- Migration d6e7f8a9b0c1: add terraform, ansible, tool to Ecosystem enum - ingest_sbom.py: new Ansible Galaxy requirements.yml parser (collections + roles) - ingest_sbom.py: new sbom-tools.yaml manifest parser (agent-generated tool deps) - ingest_sbom.py: promote .terraform.lock.hcl parser from ecosystem=other → terraform - ingest_sbom.py: detect_all() runs all four parsers in one comprehensive scan - capture_sbom_tools.py: agent-assisted tool manifest generator (claude -p) - prompts/sbom-capture-agent.md: parameterised prompt for repo tool discovery - Makefile: capture-tools target; ingest-sbom updated docs and DRY_RUN support - 29 unit tests covering all new parsers and detect_all() behaviour - canon/standards/sbom-convention_v0.1.md: updated with four-mechanism model and workflow Co-Authored-By: Claude Sonnet 4.6 <noreply@anthropic.com>
9.6 KiB
id, type, title, domain, status, version, created, updated
| id | type | title | domain | status | version | created | updated |
|---|---|---|---|---|---|---|---|
| SBOM-CONV-001 | standard | SBOM Convention v0.1 — Dependency Tracking & Licence Governance | custodian | active | 0.1 | 2026-03-01 | 2026-03-12 |
SBOM Convention v0.1 — Dependency Tracking & Licence Governance
Purpose
This convention defines how every Custodian-registered project captures, stores, and reports its software supply-chain inventory to the State Hub SBOM store.

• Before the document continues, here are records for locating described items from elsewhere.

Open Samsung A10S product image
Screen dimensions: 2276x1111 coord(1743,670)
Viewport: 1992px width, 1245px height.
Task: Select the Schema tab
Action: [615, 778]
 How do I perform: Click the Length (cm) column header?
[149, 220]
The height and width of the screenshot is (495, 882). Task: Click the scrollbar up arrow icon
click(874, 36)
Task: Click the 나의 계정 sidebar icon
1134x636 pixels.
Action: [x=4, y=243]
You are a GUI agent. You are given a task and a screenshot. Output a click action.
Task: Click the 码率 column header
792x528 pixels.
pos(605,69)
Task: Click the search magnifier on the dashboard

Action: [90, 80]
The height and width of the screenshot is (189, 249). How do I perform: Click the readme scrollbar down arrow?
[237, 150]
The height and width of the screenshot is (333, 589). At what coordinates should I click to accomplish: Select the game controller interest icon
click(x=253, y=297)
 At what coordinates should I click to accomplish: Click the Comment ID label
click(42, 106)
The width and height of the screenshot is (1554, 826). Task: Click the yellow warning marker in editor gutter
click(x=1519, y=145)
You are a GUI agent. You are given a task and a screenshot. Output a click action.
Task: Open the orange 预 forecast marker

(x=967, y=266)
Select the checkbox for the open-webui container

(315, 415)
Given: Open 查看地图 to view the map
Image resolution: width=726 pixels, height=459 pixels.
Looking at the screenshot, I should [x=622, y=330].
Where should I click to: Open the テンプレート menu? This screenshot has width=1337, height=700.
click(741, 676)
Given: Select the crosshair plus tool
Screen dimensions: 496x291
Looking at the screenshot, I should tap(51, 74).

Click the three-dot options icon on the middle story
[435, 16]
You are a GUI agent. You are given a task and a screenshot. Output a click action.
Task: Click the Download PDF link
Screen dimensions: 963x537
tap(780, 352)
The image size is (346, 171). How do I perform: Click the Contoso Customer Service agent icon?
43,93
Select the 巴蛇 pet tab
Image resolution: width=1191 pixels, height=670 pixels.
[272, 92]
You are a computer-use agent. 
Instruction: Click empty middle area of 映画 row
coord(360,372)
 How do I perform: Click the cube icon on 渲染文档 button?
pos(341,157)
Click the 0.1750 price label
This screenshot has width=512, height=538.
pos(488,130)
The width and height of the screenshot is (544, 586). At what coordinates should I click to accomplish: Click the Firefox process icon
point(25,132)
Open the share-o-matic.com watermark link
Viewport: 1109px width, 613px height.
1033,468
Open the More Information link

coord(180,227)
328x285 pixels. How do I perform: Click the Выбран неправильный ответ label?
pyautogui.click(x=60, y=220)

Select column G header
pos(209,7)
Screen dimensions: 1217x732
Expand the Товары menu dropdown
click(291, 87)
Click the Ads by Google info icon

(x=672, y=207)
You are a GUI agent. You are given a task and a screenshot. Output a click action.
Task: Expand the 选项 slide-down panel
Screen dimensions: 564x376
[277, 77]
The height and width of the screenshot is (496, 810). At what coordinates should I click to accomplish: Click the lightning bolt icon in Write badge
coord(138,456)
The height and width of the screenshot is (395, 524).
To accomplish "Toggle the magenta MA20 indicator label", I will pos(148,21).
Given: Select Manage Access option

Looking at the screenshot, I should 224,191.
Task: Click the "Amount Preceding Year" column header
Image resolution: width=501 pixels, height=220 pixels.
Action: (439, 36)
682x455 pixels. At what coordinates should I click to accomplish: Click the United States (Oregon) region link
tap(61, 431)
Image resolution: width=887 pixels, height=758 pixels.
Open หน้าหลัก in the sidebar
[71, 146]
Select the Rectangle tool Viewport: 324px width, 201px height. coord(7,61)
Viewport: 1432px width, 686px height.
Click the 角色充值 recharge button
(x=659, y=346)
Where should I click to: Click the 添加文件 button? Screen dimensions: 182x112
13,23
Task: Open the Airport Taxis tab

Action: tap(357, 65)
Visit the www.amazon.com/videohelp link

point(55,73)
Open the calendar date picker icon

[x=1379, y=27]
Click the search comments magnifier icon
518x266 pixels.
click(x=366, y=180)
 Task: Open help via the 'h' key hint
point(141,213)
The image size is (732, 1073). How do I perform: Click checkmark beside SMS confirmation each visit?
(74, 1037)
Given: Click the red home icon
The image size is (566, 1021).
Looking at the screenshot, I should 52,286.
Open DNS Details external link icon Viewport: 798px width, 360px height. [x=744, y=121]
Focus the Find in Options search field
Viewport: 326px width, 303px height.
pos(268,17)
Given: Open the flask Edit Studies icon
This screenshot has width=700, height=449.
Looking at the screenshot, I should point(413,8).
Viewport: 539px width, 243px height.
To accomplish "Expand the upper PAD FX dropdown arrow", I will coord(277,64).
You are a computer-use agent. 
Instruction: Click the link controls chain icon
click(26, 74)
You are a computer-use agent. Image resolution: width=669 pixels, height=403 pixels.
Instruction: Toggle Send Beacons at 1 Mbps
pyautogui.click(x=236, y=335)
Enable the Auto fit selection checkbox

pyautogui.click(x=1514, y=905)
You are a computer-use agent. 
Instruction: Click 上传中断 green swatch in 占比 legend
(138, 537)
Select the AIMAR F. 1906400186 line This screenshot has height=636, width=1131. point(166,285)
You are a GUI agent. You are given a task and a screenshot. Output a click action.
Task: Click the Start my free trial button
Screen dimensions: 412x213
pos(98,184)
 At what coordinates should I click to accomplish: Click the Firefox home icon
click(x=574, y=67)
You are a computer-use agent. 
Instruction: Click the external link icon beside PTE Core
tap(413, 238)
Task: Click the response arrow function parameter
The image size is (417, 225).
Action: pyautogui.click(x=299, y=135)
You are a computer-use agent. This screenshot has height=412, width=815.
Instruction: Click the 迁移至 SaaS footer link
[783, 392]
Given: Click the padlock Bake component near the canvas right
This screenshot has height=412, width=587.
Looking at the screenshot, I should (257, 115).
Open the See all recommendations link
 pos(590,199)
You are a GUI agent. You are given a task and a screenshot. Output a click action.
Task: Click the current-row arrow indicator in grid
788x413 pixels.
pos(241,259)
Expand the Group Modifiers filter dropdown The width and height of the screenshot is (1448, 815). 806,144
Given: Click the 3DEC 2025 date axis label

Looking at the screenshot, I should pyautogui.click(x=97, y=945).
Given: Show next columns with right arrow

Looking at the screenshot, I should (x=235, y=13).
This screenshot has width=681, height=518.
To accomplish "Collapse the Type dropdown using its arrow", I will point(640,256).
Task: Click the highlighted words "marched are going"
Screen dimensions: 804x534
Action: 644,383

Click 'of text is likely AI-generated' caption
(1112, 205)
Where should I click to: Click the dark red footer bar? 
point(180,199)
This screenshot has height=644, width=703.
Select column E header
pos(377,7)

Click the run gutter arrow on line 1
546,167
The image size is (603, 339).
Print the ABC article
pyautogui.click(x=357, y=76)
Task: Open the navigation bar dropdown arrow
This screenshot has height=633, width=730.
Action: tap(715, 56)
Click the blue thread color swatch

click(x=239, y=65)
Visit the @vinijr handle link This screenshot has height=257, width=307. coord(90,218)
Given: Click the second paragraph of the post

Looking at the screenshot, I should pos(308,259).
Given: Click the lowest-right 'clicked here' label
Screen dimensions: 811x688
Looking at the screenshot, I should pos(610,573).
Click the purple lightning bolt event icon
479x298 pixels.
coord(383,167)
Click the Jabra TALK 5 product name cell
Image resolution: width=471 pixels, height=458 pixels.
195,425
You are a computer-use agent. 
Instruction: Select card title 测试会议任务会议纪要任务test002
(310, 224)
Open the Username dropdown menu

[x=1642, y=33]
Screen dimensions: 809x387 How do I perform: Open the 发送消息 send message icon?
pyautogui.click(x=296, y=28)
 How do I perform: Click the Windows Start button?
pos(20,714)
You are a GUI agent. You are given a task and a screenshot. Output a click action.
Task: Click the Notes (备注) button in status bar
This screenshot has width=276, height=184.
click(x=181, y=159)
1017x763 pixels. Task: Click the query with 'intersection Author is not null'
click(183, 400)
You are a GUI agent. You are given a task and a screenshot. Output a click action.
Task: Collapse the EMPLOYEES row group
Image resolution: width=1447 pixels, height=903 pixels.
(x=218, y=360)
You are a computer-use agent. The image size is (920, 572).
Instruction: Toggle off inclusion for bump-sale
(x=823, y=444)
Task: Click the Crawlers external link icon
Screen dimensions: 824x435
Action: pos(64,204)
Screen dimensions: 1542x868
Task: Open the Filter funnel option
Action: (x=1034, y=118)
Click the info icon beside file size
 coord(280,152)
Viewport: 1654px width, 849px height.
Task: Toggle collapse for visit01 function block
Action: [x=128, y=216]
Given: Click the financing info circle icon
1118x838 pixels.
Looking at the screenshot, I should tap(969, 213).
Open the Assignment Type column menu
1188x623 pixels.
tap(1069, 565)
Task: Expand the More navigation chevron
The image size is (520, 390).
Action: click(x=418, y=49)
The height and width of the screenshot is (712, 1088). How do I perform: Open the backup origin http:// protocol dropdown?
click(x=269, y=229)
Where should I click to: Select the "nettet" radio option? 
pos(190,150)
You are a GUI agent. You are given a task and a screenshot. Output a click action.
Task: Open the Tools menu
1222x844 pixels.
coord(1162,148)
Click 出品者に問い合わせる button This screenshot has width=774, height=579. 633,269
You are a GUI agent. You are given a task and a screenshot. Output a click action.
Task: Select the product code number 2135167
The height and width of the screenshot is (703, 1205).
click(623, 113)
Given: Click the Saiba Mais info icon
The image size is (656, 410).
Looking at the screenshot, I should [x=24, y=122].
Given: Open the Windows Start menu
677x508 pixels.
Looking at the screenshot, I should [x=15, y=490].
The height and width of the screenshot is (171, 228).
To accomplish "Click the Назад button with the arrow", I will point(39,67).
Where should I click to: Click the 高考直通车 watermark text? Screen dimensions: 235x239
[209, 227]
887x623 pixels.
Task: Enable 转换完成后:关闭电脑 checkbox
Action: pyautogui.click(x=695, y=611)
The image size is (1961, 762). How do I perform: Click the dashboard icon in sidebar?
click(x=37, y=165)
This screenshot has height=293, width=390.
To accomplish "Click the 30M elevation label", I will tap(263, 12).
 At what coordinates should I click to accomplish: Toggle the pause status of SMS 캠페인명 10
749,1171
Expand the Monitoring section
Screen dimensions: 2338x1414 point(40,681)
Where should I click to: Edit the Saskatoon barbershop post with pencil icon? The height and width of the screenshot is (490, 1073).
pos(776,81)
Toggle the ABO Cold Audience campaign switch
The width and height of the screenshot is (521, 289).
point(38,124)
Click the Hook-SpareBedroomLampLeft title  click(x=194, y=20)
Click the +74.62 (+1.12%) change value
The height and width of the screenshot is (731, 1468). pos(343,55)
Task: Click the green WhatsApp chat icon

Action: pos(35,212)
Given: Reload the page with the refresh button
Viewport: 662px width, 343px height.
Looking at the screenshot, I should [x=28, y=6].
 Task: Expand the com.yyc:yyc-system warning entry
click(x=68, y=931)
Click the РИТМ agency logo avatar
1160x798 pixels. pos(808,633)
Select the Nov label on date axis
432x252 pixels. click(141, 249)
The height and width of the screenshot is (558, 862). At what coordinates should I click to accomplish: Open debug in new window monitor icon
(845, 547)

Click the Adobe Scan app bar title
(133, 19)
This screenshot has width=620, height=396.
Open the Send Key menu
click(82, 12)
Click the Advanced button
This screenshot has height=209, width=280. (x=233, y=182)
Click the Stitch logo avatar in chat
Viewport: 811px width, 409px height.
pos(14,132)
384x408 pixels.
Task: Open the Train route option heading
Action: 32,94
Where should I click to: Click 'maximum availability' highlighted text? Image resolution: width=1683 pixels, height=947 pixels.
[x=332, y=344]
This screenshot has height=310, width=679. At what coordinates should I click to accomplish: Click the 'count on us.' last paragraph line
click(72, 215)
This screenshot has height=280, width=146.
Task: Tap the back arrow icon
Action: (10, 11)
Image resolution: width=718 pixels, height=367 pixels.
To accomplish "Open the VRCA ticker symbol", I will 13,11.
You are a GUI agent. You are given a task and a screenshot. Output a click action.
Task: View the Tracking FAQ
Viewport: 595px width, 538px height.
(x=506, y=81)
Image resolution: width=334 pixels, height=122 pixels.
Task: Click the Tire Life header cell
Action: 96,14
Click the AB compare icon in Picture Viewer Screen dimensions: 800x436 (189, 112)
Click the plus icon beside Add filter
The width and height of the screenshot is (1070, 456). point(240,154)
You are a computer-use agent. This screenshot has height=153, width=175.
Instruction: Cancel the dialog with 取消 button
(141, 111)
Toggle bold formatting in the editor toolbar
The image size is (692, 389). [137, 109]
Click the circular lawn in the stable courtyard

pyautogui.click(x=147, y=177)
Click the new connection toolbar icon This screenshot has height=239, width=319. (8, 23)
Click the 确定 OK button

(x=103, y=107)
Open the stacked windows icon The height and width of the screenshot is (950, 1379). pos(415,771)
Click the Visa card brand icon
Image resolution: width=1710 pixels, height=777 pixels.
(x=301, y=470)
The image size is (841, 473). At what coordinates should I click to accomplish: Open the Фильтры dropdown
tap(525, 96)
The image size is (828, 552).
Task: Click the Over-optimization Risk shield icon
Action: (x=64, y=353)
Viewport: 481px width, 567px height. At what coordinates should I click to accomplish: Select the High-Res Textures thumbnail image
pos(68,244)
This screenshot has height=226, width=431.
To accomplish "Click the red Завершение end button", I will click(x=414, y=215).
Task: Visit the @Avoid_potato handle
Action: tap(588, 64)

It establishes:
- Which lockfiles are authoritative per ecosystem
- How to run SBOM ingestion (single-ecosystem and multi-ecosystem repos)
- How to keep the data current
- Licence governance rules and escalation thresholds
The State Hub SBOM store aggregates across all registered repos. The
dashboard (/sbom) provides domain-level and repo-level drill-down.
1. Capture Mechanisms
ingest_sbom.py runs all four mechanisms in a single scan when given --repo-path.
No flags needed — comprehensive detection is the default.
| Mechanism | File(s) | Ecosystem | Detection scope |
|---|---|---|---|
| Package manager lockfiles | uv.lock, requirements.txt, package-lock.json, yarn.lock, Cargo.lock |
python, node, rust |
Anywhere in tree |
| Terraform provider lock | .terraform.lock.hcl |
terraform |
Anywhere in tree |
| Ansible Galaxy manifest | ansible/requirements.yml or .yaml |
ansible |
Under directories named ansible/ |
| Tool manifest | sbom-tools.yaml (repo root) |
tool, ansible, terraform, etc. |
Repo root only |
Go / Java parsers (go.sum, pom.xml, gradle.lockfile) are not yet
implemented — planned for a future workplan.
Principle: commit lockfiles and sbom-tools.yaml to the repo. These are
the SBOM source of truth; do not generate them at ingest time.
2. Repo Registration Prerequisite
Before SBOM data can be reported, the repo must be registered in the State Hub:
cd ~/the-custodian/state-hub
make add-repo DOMAIN=<domain-slug> SLUG=<repo-slug> NAME="<Display Name>" PATH=/absolute/path/to/repo
Check registered repos:
make list-repos
# or
curl -s http://127.0.0.1:8000/repos/ | python3 -m json.tool
3. SBOM Ingestion
3.1 Standard ingest (all mechanisms, recommended)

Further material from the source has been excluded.